**Using the information**
**A.** For each statement, answer yes or no on whether it agrees with the passage on Amnicola snails, and quote the words of the passage that decide it. (i) Amnicola is the type genus of the family Amnicolidae. (ii) Amnicola populations live only in still water. (iii) Crayfish prey on Amnicola.
**B.** Carry on the passage on Amnicola snails from its last line.

--- Extracted text Enclosed Below ---

Amnicola is a genus of very small freshwater snails which have an operculum. Amnicola species are aquatic prosobranch gastropod mollusks belonging to the family Amnicolidae according to the taxonomy of the Gastropoda (Bouchet & Rocroi, 2005).

Amnicola is the type genus of the family Amnicolidae.

==Description==
Amnicola are a genus of tiny freshwater snails, typically less than half an inch (1.27 cm) long. These snails possess an operculum, a hard plate that seals their shell when they retract inside. Their shells are rounded and often as wide as they are tall, usually just a few millimeters in length. Notably, Amnicola snails can survive in warm water and low-oxygen conditions. Their shells generally exhibit a tan to light brown coloration.

Amnicola snails have high-spired shells ranging from 1/8th to 1/4 inch (4 millimeters) in height. These shells typically exhibit a brownish color with subtle shading and feature up to 8 convex whorls. The masked dusky snail relies on gills for respiration, making it dependent on dissolved oxygen in the water.

==Habitat==
Populations are typically found in still waters environments, but can also be commonly collected in slow-moving rivers, often on woody debris.

==Food habits==
Amnicola populations appear to be grazers of diatoms and other periphyton (Kesler 1981 and Cattaneo and Kalff 1986). They in turn they are preyed upon by crayfish (Lewis 2001) and sunfish (Lepomis) (Osenberg 1989 and Bronmark et al. 1992).

==Species==
Species in the genus Amnicola include:

- † Amnicola adestus Dall, 1915
- † Amnicola bellatula H.-L. Gu, 1989
- † Amnicola bithynoides Yen, 1944
- Amnicola clarkei Pilsbry, 1917
- Amnicola cora Hubricht, 1979 - Foushee cavesnail
- † Amnicola crybetes A. B. Leonard, 1952
- Amnicola dalli (Pilsbry & Beecher, 1892) - peninsula amnicola
- †Amnicola datangensis W. Yü, 1977
- Amnicola decisus Haldeman, 1845
- † Amnicola expansilabris Aldrich, 1911
- † Amnicola gibbula X.-H. Yu, 1982
- † Amnicola globularis (Tournouër, 1880)
- † Amnicola inflata (Yen, 1950)

--- End of Enclosed Extracted text ---
--- Data under study Enclosed Below ---

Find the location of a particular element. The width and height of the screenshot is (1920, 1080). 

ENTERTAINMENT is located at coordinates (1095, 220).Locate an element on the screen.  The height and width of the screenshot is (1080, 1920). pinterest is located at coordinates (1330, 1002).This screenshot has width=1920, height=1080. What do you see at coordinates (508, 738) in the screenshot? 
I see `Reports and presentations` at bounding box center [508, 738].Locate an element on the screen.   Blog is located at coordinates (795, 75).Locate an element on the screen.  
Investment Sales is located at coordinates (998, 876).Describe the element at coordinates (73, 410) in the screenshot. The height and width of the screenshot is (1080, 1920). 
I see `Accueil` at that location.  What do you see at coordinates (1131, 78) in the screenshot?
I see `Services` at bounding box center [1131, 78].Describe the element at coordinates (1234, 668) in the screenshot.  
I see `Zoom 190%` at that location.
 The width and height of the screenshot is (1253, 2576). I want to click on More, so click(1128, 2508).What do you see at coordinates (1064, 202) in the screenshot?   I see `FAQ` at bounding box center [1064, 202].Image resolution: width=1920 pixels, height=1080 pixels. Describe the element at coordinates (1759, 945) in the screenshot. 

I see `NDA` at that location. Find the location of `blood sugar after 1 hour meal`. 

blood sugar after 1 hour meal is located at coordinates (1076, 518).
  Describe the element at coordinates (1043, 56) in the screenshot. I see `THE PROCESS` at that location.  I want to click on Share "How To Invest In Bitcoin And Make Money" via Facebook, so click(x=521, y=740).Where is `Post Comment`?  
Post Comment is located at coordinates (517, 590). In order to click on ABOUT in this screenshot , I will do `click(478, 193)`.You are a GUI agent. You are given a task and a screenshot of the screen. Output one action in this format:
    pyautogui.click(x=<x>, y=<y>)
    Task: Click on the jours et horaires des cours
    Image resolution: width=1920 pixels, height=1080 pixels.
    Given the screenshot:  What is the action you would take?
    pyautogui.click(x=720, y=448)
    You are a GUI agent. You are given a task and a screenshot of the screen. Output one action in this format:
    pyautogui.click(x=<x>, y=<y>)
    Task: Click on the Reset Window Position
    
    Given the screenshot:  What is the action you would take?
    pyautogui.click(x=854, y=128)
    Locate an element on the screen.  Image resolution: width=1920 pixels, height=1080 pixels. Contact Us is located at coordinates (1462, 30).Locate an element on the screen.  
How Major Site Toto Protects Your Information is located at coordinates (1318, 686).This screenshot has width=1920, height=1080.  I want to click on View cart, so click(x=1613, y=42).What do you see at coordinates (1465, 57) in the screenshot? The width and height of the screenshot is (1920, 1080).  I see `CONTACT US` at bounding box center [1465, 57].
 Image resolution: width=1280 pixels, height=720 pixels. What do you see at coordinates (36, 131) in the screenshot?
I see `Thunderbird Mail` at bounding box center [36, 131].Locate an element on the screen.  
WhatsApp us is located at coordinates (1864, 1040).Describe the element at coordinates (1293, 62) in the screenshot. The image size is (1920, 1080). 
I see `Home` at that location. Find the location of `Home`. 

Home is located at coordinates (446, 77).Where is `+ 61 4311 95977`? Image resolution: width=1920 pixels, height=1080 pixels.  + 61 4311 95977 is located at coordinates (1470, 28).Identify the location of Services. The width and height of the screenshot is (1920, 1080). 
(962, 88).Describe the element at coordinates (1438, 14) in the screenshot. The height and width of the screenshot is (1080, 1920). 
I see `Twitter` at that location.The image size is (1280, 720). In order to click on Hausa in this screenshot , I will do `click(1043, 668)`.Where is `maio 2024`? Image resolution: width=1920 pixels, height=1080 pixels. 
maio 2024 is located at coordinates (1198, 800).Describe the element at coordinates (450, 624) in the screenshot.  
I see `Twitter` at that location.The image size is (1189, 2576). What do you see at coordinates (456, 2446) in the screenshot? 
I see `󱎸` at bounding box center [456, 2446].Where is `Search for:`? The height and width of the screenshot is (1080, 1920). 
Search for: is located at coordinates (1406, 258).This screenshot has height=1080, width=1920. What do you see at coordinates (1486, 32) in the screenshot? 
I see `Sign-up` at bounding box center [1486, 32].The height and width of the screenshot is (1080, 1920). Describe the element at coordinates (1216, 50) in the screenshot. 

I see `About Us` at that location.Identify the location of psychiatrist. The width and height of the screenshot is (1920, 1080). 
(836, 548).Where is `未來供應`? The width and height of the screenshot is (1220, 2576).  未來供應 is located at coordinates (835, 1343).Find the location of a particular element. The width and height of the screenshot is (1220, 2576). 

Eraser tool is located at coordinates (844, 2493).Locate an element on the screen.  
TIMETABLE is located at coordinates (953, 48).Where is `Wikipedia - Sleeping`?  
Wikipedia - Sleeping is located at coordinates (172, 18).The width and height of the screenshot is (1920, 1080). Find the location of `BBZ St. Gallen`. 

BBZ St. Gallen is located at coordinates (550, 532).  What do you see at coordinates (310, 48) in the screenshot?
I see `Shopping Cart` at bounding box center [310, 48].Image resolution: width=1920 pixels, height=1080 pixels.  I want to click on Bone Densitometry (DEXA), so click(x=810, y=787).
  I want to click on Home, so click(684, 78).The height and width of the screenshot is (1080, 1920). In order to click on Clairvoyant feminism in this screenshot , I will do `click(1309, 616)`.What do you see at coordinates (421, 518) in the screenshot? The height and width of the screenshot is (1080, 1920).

--- End of Enclosed Data under study ---

**Results for the exercise**
**A.**
(i) Yes: "Amnicola is the type genus of the family Amnicolidae."
(ii) No: "Populations are typically found in still waters environments, but can also be commonly collected in slow-moving rivers"
(iii) Yes: "They in turn they are preyed upon by crayfish (Lewis 2001)"

**B.**
- † Amnicola jintanensis W. Yü, 1977
- † Amnicola jurassicus Yen, 1952
- † Amnicola kushuixiaensis H.-Z. Pan, 1982
- † Amnicola laiwuensis Yen, 1969
- † Amnicola lerodes Pilsbry, 1953
- Amnicola limosus (Say, 1817) - mud amnicola
- † Amnicola lufengensis H.-Z. Pan, 1977
- †Amnicola meikiensis W. Yü, 1980
- † Amnicola mimalongensis H.-Z. Pan, 1977
- † Amnicola minuta X.-H. Yu, 1982
- † Amnicola obsoleta H.-Z. Pan, 1977
- † Amnicola omphalotropis Pilsbry, 1892
- † Amnicola opima X.-H. Yu, 1982
- Amnicola pesmei Morlet, 1881 (status: uncertain > unassessed)
- Amnicola rhombostomus F. G. Thompson, 1968 - squaremouth amnicola
- Amnicola ricardi Pallary, 1922
- † Amnicola shuidonggouensis H.-Z. Pan, 1982
- † Amnicola stefanssoni Dall, 1924
- Amnicola stygius Hubricht, 1971 - stygian amnicola
- † Amnicola subrotunda X.-H. Yu, 1982 †
- † Amnicola truckeensis Yen, 1950
- † Amnicola xiagangensis W. Yü & X.-Q. Zhang, 1982
- † Amnicola xinyuensis W. Yü, 1977
- † Amnicola yangbiensis H.-Z. Pan, 1977
- † Amnicola yumenensis F. Guo, 1982
- † Amnicola yunlongensis H.-Z. Pan, 1977
- † Amnicola yunnanensis H.-Z. Pan, 1977
- † Amnicola zhejingensis H.-Z. Pan, 1980
- † Amnicola zhenjiangensis W. Yü, 1977
- † Amnicola zhuchengensis H.-Z. Pan, 1983
- † Amnicola zigongensis H.-Z. Pan, 1984

==Synonyms==
- Amnicola aldrichi (Call & Beecher, 1886) - Hoosier amnicola: synonym of Fontigens aldrichi (Call & Beecher, 1886) (superseded combination)
- Amnicola attenuata Haldeman, 1842: synonym of Fontigens nickliniana (I. Lea, 1838) (junior synonym)
- Amnicola badia A. Gould, 1848: synonym of Potamopyrgus antipodarum (J. E. Gray, 1843) (junior subjective synonym)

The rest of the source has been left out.